Looking ahead to Advent, I'm planning (based on input from our congregation on our spiritual needs) to preach a series on prayer. I plan to structure each sermon so there is Christocentric, eschatological proclamation for the day, followed by "activity," prayer practices that connect organically to the preaching and lectionary texts for the day.
Although I don't plan to make this an overt part of the sermon series, it is my "geek pastor" plan to have each sermon topic evoke the way specific philosophers would come at the concept of prayer. For example, John D. Caputo's recent work on a theology of "perhaps" is, according to him, about prayer. Similarly, Derrida emphasized frequently the impossibility of prayer even though it is necessary.

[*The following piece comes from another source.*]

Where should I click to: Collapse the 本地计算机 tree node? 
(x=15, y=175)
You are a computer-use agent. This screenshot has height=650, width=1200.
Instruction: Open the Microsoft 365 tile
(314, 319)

Or, there is D.Z. Philips classic work on prayer from a Wittgensteinian perspective (http://lib.free-college.org/view.php?id=542012
|D.Z. Philip's The Concept of Prayer|
Similarly, I might take Enrique Dussel's Ethics of Liberation as a starting point for proclaiming Mary's song, because of the obvious connections.

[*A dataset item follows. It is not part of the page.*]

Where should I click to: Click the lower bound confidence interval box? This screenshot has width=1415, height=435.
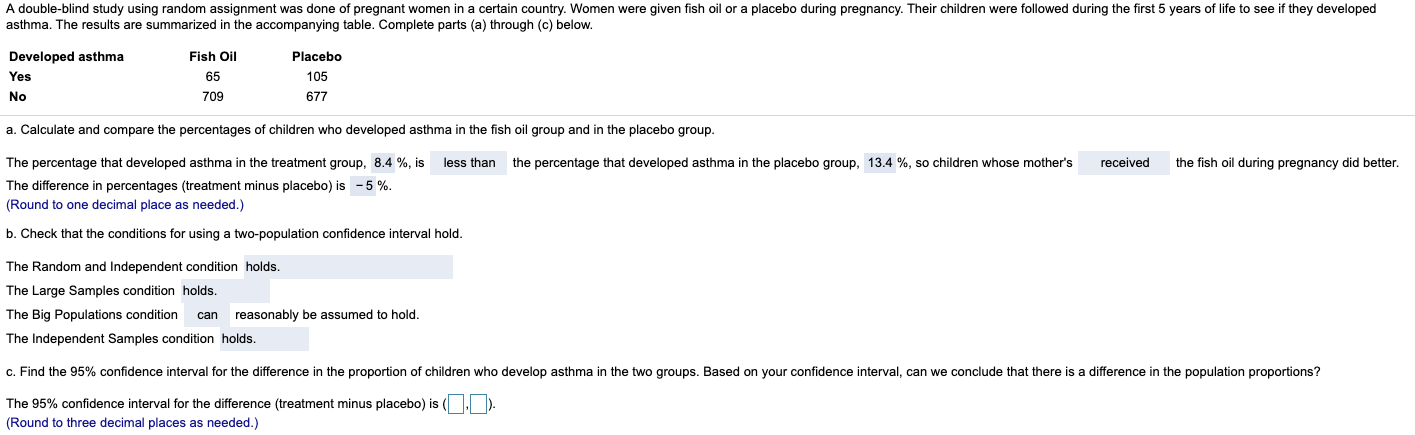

I do not plan to offer a series of lectures on postmodern philosophy. That would be pedantic and daunting. Instead, I'm thinking of this as a way to riff off great thinkers in order to make new discoveries re: the very practical implications of prayer.
I think sometimes we approach prayer in too "pat" of a fashion. We think we know what prayer is, then we live into prayer based on what we think it is and signifies. This traps us, and stultifies our prayer. Coming at prayer from these outside resources can help us rediscover prayer as if for the first time, especially deepening our sense of how to "pray without ceasing."
And so on. What I wonder... have you read any books like Philip's that come at prayer from new perspectives? What do you recommend? What are the resources that have nourished your own life of prayer?